Et je me sentais leurs frère — désarmé—
Ils passaient ainsi deux ou trois fois
par semaine Je les guettais
du fond de mon cœur de trois ou quatre ans
Ils allaient en manœuvre au bois
de Saint-Cucufa où le bon roi Dagobert
selon la version de ma mère chassa
Et le refrain de ces frères soldats
traîne en moi à n'en jamais finir :
«Mais quéqu’ ça fout et on s’en fout la la la »

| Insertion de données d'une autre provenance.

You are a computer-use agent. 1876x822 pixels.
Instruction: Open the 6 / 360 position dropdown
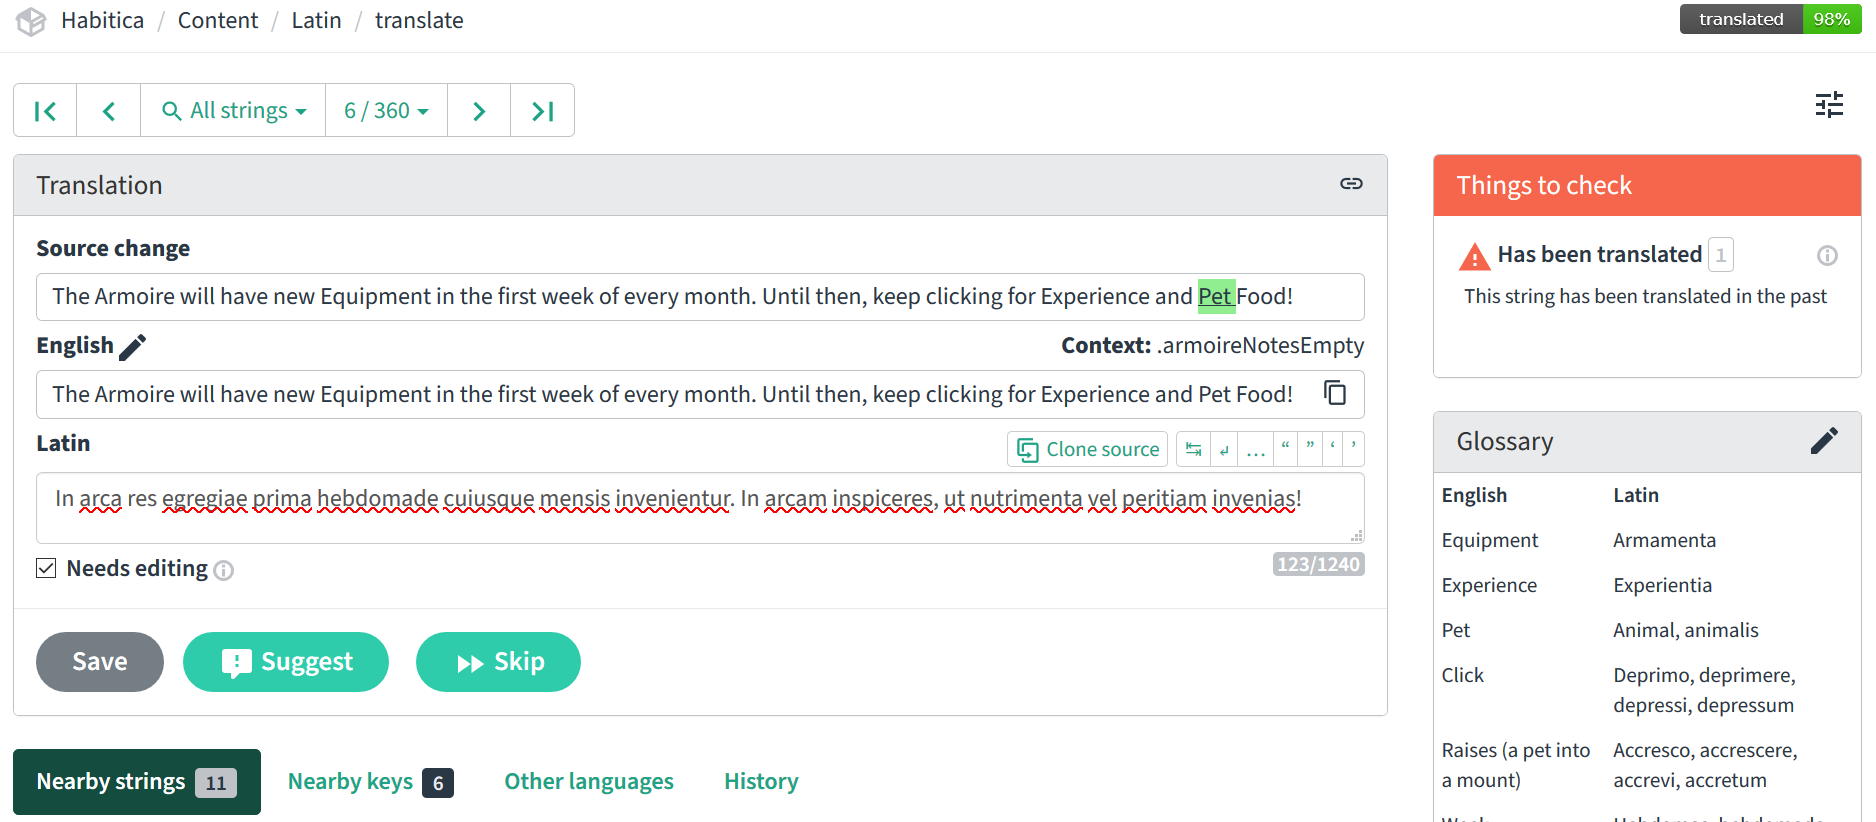pyautogui.click(x=386, y=111)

Heureusement il y avait presque chaque matin
les éboueurs — qu'on appelait boueux—
et qui vidaient nos poubelles où il n'y avait rien
J'admirais le conducteur le chauffeur le pilote
de la benne à ordures
à l'époque grande ouverte — et ma vocation c'était ça !—
Voilà comment peut-être sinon pourquoi
je me suis fait poète
au séminaire des mots sans loi.
Mais j’ai frères et soeurs
Môman tu mangeais l'herbe
des talus entre Achères et Paris
parce que j'étais dans ton ventre
et que tu avais peur de me perdre
n’ayant pas assez de lait dans tes seins de fillette
— toi qui pourtant n'avais pas désiré ma naissance—
Môman ton père t’avait chassée
parce que tu étais enceinte
—Salope ! — mais de qui Môman ?
et je gigotais : le mot est terrible gigot
quand à l'époque on crevait de faim
Et donc tu ne savais rien Môman
que mon futur prénom donné
un prénom posé comme une couronne de roi-mage
sur l'enfant de ton viol consenti par obéissance
Tout cela je ne l'ai su ou plutôt deviné
qu’après tous ces faux évangiles
dont les familles ont le secret
— ô Môman quel blues d'être né…—
Deux jardiniers en quatrains
Le front de mon grand-père était ravagé de sillons.
Que j’admirais :
quand je serai grand je serai vieux
comme lui savant et sage.
De ma grand-mère le front lisse et parfumé était
la mer soir de bonace et d’étoile polaire:
oh je l’aimais cet astre
qui guide le marin !
Mon grand-père était jardinier
de légumes –et de savantes choses -
Par ses mains et sa Parole
tout sillon me donnait naissance.
Dans le jardin de ma grand-mère
unijambiste
toutes les fleurs marchaient
vers l’Etoile de sa Tendresse – à elle seule constellation.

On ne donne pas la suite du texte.